[rescue] Re: Drive Reliability (was SCSI drive for sale at buy.com)

Jeffrey Nonken jeff_work at nonken.net
Thu May 15 16:37:39 CDT 2003


On Wed, 14 May 2003 22:58:33 -0400, Dave McGuire <mcguire at neurotica.com>
wrote:

>    If you still have an ST4096 and Curt isn't drooling over it, I'm
> definitely interested in it.
>
>    The ST412 would actually be a semi-decent historical preservation
> piece, though I'd probably opt for an ST-506.  The "MFM interface" is
> commonly referred to as the "ST-506 interface", although the actual
> ST-506 drive had some interface differences.  The ST-412 is actually
> the drive whose interface which the later crop of mainstream MFM drives
> was based on, so it would be more correctly called the "ST-412
> interface" which some people actually did call it.

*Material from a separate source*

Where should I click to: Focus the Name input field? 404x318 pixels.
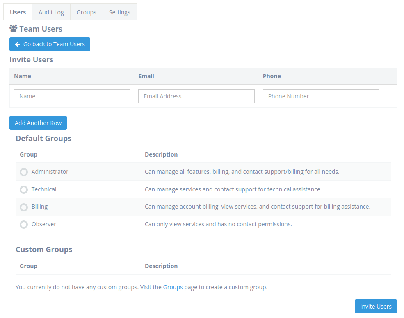(72, 96)
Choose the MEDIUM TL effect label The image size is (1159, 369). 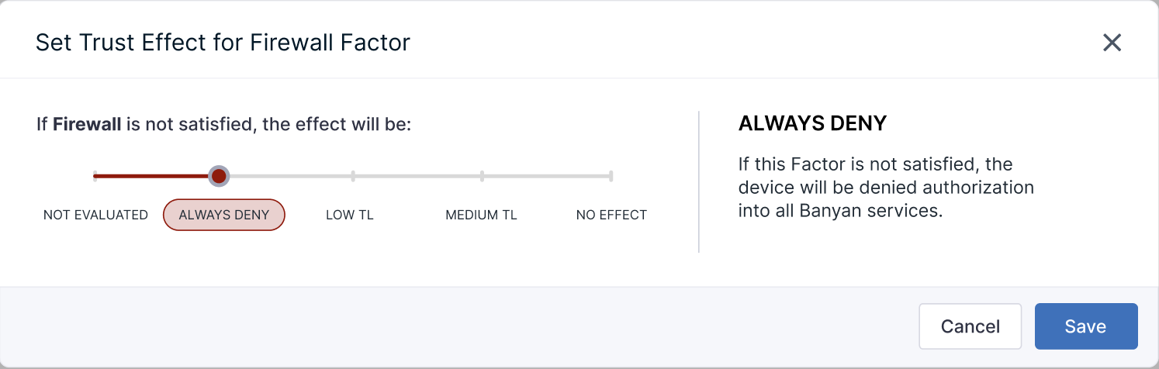pyautogui.click(x=481, y=215)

Since I'm virtually certain that I've thrown both of these drives in the
trash, I'd say that it's safe to say they're history.
>
>    Calling it "MFM" is a bad idea, even though the term came into common
> use.  The fact that the data was recorded using Modified Frequency
> Modulation has precisely jack squat to do with [most of] the interface,
> and indeed some other types of [non-ST-412-interfaced] drives used MFM
> recording methods.

Perhaps, but that's what they were commonly called by the people I worked
with at the time they were popular.

In any case, you've piqued my curiosity. I seem to have a pair of the MR522
drives, a Rodime RO 204, a Tandon TM 603 SE and a spare controller board, a
Quantum Q540 marked "Non Repairable," a Tulin TL240, and a Seagate ST-238R
(which is the RLL version of the ST-225, or whatever that model number
was), and thus has a whopping capacity of 30 whole meg.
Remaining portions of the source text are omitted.